If you’re still counting on traditional rice to fill you up, opt for a half serve of brown rice. It has the same calories as white rice however it contains 1.8 grams of fiber, compared to the 0.4 grams of fiber in white rice.
Sour cream and cheese
If you’re craving richness and creaminess, choose guacamole. The green goodness will help satisfy cravings for less-nutritious additions. “Be mindful of adding too many high-calorie toppings, or choose one high-calorie topping and make the rest mostly vegetable-based. Instead of adding cheese, sour cream, and guacamole, choose just guacamole, salsa, and beans which have fewer calories and more fiber,” says Samuels.
How to make a chipotle meal healthier
There’s nothing like standing before Chipotle’s array of colorful toppings to test your iron will. Particularly if you’ve grown used to a certain order over the years, like adding every creamy condiment or bulking up with double rice. But if you want to make your favorite orders healthier, here’s where to start.
Get that guac
Know anyone who groans about paying extra for avocado as if it’s their god-given right? When it comes to health, the extra $2.70 might be worth it. Chipotle uses Hass avocados, which are high in monounsaturated fat (6.7 g per half avocado). This has been linked to preventing heart disease and lowering blood pressure. Due to the fat content, avocados are calorie-rich, so if you’re monitoring your weight, consider a half serve.
Avocado carbohydrates are composed of about 80% dietary fiber, meaning a 100 gram serve of avocado provides 6.7 grams of fiber. This meets 24% of your daily requirement. Consuming fiber-rich foods can help regulate the immune system, maintain a healthy digestive system, and prevent constipation.
A study that analyzed the diets of 17,567 US adults found that those who ate avocado had better quality diets and consumed more nutrients than non-avocado consumers, as well as had lower body weights and a lower risk of metabolic syndrome.
Eat your veggies
Rather than packing your burrito with carbohydrates you don’t need, ask for more vegetables. “It’s smart to start with a dense vegetable base, then think about what else you’re craving and add it in smaller portions. You can build a healthy bowl or salad loaded with vegetables and protein but still have a few chips on the side if that’s what you’re craving,” says Zhu.

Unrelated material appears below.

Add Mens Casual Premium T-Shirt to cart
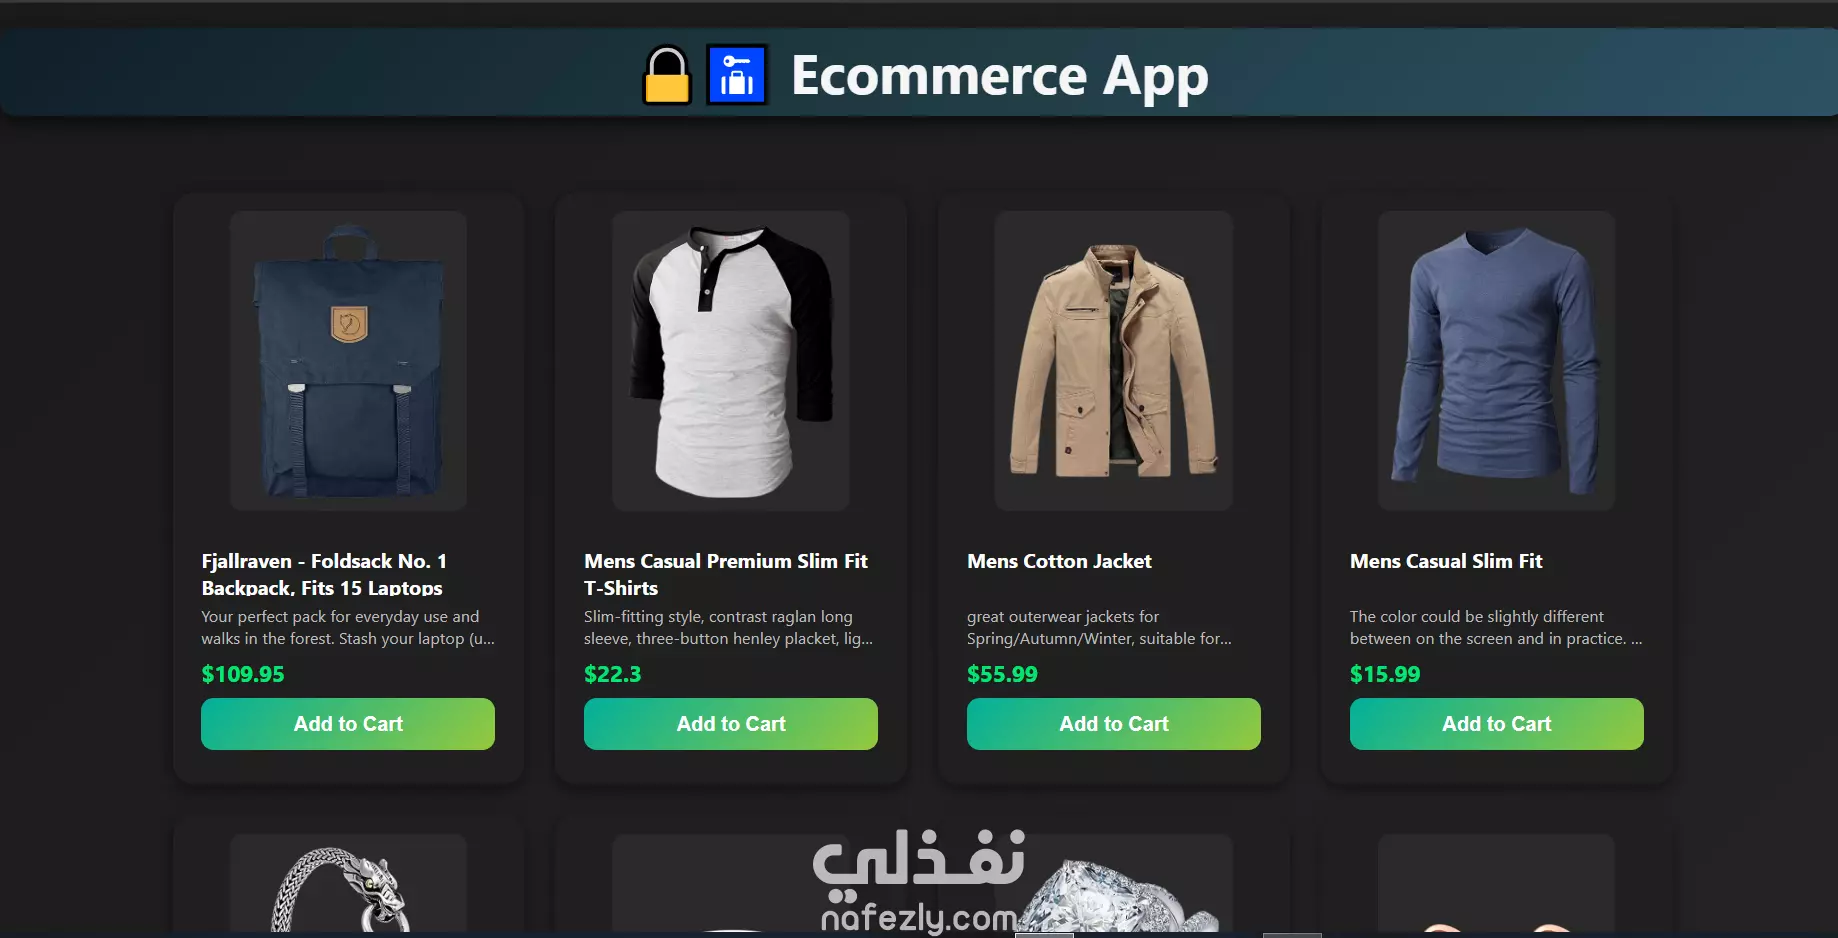Image resolution: width=1838 pixels, height=938 pixels. point(731,724)
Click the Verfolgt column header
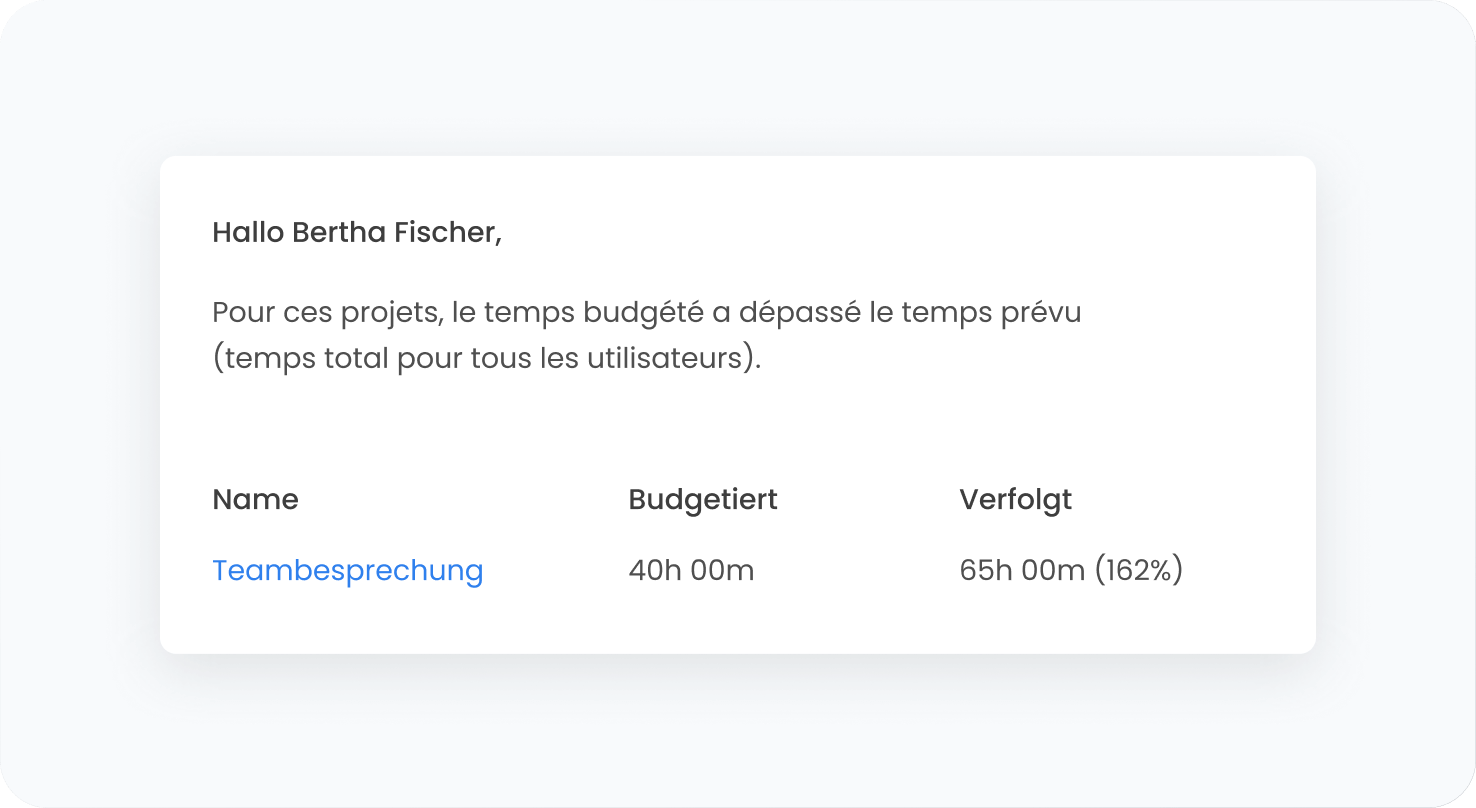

This will provide more fiber and vitamins to keep you feeling full for longer. It’s a more nutritious option than adding rice, plus it will offer more interesting flavors and textures. “I find that many people skip over the peppers and onions but it’s one of my favorite add-ons. So add the peppers and onions, cauliflower rice, and any of the salsas to boost your vegetable intake. Or try one of the salads on offer,” says Atlanta-based registered dietitian Marisa Moore, RDN, LD.
Bean it up
Rather than filling up on rice or tortilla, Moore recommends beans. “Keep hunger at bay with the black or pinto beans which deliver filling fiber and plant-based protein,” she says. Studies have found that bean-rich diets are linked to lower rates of cardiovascular diseases, obesity, and diabetes.
Black and pinto beans are also high in folate, manganese, and vitamin B1. By adding beans, you’re also adding 8 grams of protein, which is useful if you’re vegetarian or vegan and require a plant-based source of protein.
How to make Chipotle work if you’re vegan, keto, or paleo
Thanks to Chipotle’s customizable menu, the chain is good for those with dietary requirements. Plus the launch of Chipotle’s lifestyle bowls in 2019 means there are now dedicated meals for vegan, vegetarian, keto, paleo, high protein, and wholefood diets.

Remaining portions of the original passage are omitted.